When traders use strangle on SKE

Strangles on SKE are the cheaper cousin of the straddle - traders use them when they want a large directional move but are willing to give up the inner-strike sensitivity in exchange for a lower up-front debit on the SKE chain.

SKE thesis for this strangle

The market-implied 1-standard-deviation range for SKE extends from approximately $25.92 on the downside to $36.18 on the upside. A SKE long strangle is the OTM cousin of the straddle: lower up-front cost but the underlying has to travel further past either OTM strike before the position turns profitable at expiration. Current SKE IV rank near 40.19% is mid-range against its 1-year distribution, so the IV signal is neutral; the strangle thesis on SKE should anchor more to the directional view and the expected-move geometry. As a Basic Materials name, SKE options can move on sector-level news flow (peer earnings, regulatory updates, industry-specific macro data) in addition to SKE-specific events.
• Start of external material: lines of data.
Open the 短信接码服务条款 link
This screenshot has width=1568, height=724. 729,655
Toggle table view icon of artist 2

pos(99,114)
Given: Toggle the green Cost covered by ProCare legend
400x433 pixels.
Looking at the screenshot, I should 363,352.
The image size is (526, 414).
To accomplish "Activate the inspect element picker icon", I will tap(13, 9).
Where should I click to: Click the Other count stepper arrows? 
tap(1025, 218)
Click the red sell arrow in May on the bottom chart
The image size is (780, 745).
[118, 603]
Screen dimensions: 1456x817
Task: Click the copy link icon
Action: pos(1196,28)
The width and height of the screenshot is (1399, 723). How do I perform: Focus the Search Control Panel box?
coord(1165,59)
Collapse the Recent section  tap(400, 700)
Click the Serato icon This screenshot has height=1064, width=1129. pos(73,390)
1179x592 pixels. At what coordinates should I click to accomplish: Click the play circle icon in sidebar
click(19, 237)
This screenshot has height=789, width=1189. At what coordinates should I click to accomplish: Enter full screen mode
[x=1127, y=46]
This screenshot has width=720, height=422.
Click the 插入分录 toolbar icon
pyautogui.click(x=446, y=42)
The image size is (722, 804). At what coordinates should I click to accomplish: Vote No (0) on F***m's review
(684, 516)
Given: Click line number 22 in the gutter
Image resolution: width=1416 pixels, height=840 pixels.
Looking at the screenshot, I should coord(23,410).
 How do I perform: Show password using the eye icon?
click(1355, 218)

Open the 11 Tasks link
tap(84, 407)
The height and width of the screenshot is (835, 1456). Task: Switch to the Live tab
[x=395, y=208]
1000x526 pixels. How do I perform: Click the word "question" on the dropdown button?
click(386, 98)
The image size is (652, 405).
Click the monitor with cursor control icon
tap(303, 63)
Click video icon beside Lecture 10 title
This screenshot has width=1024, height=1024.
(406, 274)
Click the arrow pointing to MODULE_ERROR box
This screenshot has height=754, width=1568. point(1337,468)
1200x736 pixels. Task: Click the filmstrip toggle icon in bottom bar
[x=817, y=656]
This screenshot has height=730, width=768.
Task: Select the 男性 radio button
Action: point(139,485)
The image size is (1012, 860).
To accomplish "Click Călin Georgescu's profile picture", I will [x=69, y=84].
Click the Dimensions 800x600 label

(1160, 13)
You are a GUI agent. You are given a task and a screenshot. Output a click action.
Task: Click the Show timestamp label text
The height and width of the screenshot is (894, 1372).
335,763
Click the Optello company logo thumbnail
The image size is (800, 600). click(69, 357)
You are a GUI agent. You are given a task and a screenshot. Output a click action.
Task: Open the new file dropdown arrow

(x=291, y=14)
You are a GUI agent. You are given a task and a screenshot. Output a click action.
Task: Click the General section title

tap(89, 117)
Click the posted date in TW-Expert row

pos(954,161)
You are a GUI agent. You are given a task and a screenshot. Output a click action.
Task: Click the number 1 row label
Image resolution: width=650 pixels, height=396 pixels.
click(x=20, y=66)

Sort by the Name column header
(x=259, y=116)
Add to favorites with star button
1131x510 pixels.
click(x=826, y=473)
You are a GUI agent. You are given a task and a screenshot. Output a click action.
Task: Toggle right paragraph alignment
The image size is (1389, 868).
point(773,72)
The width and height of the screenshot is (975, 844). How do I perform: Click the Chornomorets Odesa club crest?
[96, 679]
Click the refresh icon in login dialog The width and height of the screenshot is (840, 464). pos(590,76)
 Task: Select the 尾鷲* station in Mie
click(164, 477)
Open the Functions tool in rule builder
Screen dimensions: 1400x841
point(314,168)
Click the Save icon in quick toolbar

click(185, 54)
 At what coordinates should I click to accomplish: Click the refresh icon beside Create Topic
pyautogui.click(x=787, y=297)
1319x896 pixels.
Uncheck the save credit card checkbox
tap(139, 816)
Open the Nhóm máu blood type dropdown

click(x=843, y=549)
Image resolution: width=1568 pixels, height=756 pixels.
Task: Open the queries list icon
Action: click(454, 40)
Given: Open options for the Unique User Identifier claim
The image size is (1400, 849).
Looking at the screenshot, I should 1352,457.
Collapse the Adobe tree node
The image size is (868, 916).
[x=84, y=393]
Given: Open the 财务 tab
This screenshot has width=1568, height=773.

SKE strangle positions are structurally neutral / high-volatility (long premium, OTM); the modeled P&L assumes European-style exercise at expiration and ignores early assignment, transaction costs, dividends paid before expiry on the stock leg (when present), and the bid-ask spread on the listed chain. SKE positions also carry Basic Materials sector concentration risk; news flow inside the sector (peer earnings, regulatory shifts, supply-chain headlines) can move SKE alongside the broader basket even when SKE-specific fundamentals are unchanged. Always rebuild the position from current SKE chain quotes before placing a trade.

Frequently asked questions

What is a strangle on SKE?
A strangle on SKE is the strangle strategy applied to SKE (stock). The strategy is structurally neutral / high-volatility (long premium, OTM): A long strangle buys an OTM call and an OTM put at offset strikes, cheaper than a straddle but requiring a larger underlying move to profit since both wings start out-of-the-money. With SKE stock trading near $31.05, the strikes shown on this page are snapped to the nearest listed SKE chain strike and the premiums come straight from the end-of-day bid/ask midpoint.
How are SKE strangle max profit and max loss calculated?
Upside max profit is unbounded; downside max profit is bounded at the put strike minus the combined debit (reached at zero). Max loss equals the combined debit times 100 (reached anywhere between the two OTM strikes). Two breakevens at call-strike plus debit and put-strike minus debit. For the SKE strangle priced from the end-of-day chain at a 30-day expiry (ATM IV 57.60%), the computed maximum profit is unbounded per contract and the computed maximum loss is unbounded per contract. Live intraday quotes will differ as the chain moves through the trading session.
What is the breakeven for a SKE strangle?
The breakeven for the SKE strangle priced on this page is no defined breakeven on the modeled curve at expiration, derived from end-of-day chain premiums. Breakeven is the underlying price at which the strategy's P&L crosses zero ignoring transaction costs and assignment risk. The current SKE market-implied 1-standard-deviation expected move is approximately 16.51%; if the move sits well outside the breakeven distance, the structure's risk-reward becomes correspondingly tighter.
When should you consider a strangle on SKE?
Strangles on SKE are the cheaper cousin of the straddle - traders use them when they want a large directional move but are willing to give up the inner-strike sensitivity in exchange for a lower up-front debit on the SKE chain.
How does current SKE implied volatility affect this strangle?
SKE ATM IV is at 57.60% with IV rank near 40.19%, which is mid-range against its 1-year history. Strategy selection depends more on directional thesis and expected move than on a strong IV signal.